Colombian economists advise central bank to focus on stablecoin regulation over CBDCs

CBDCs are not an immediate concern, the authors said, but the government should prioritize creating regulatory standards for stablecoins


Mehaniq/Shutterstock modified by Blockworks


Current and former officials at the Central Bank of Colombia don’t foresee a central bank digital currency (CBDC) as a particularly revolutionary force in the country’s economy

“The potential macroeconomic effects of introducing this form of digital money would be limited,” the three current and one former Central Bank economists said in a new report.

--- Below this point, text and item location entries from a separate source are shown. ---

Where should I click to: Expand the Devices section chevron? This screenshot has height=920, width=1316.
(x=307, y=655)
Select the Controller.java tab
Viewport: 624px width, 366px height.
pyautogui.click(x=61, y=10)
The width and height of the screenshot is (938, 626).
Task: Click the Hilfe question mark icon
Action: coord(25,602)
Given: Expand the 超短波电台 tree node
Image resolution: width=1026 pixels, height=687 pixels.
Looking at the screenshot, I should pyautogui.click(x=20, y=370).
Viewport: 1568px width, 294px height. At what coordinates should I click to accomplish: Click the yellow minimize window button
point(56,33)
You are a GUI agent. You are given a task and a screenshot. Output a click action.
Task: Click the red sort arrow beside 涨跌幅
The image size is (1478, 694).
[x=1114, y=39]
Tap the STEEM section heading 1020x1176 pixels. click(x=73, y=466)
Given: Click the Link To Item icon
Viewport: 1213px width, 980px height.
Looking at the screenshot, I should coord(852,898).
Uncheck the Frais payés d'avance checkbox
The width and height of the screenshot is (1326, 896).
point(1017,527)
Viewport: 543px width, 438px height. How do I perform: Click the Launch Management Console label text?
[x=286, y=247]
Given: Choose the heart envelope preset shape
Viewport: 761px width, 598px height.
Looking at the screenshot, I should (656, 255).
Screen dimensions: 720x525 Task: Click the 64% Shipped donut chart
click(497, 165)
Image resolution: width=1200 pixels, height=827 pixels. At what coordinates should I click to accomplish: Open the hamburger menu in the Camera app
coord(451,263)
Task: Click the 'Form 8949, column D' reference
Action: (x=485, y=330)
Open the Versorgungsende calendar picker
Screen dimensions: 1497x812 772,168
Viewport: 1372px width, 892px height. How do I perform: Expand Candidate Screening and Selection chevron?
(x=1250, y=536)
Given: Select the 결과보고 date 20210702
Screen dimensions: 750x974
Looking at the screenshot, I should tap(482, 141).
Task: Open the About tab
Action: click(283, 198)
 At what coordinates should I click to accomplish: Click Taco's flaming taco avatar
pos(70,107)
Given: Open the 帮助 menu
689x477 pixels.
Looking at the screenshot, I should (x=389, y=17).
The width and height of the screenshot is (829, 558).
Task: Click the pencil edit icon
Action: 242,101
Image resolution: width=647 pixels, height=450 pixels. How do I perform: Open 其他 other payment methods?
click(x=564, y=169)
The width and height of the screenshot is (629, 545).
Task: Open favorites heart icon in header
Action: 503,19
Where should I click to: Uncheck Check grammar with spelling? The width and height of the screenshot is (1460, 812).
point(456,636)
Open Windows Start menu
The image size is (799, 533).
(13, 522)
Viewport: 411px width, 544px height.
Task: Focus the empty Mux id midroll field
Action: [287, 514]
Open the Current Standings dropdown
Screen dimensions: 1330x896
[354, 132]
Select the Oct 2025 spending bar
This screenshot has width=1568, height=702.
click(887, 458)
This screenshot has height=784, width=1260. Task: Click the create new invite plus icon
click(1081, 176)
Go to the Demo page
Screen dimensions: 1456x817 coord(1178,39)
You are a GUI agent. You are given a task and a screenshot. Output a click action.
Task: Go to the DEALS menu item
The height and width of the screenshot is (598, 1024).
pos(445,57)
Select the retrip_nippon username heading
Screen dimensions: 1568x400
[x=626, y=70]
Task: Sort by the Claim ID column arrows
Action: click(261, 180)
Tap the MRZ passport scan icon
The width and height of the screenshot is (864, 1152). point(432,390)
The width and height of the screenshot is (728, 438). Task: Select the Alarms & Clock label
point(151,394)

CBDCs are not an immediate concern, the authors said, but the government should, however, prioritize regulatory standards that protect the financial system from potential disruption by stablecoins and other cryptoassets. 

“[Cryptoassets] tend to exhibit very high value volatility which makes it difficult for them to adequately fulfill the money function of store of value,” the report notes. “This in turn increases their demand for speculative purposes rather than as payment instruments.”

Colombia currently has a very high reliance on cash; close to 75% of retail transactions are settled in cash, the report notes. The authors note that should Colombia reach a point where cash transactions become rare, “central bank money could lose its role as a monetary anchor for deposits and other forms of private money.” 

Read more: Bank of Canada finds ‘significant’ barriers to CBDC implementation

If cash use dwindles, a CBDC could help assert central bank money as the primary currency, the report adds, especially as cryptocurrencies and stablecoins gain popularity. 

The authors noted that cryptocurrencies in general pose security risks and stablecoins in particular could lack adequate collateral and reserve assets. They argue that if stablecoins become primary payment instruments, these risks intensify, authors said, as governments will have a harder time detecting and blocking illegal activities and maintaining monetary sovereignty. 

“Like other cryptoassets, stablecoins allow for a high level of anonymity in transactions. While this may be a useful feature to protect users’ privacy, in the absence of supervision and regulation this feature also facilitates tax evasion and increases the difficulty of preventing money laundering and fighting the financing of terrorism and other illicit activities.” 

The report’s authors advise the central bank to continue to monitor stablecoins and their inherent risks, as they could potentially justify issuing a CBDC down the line.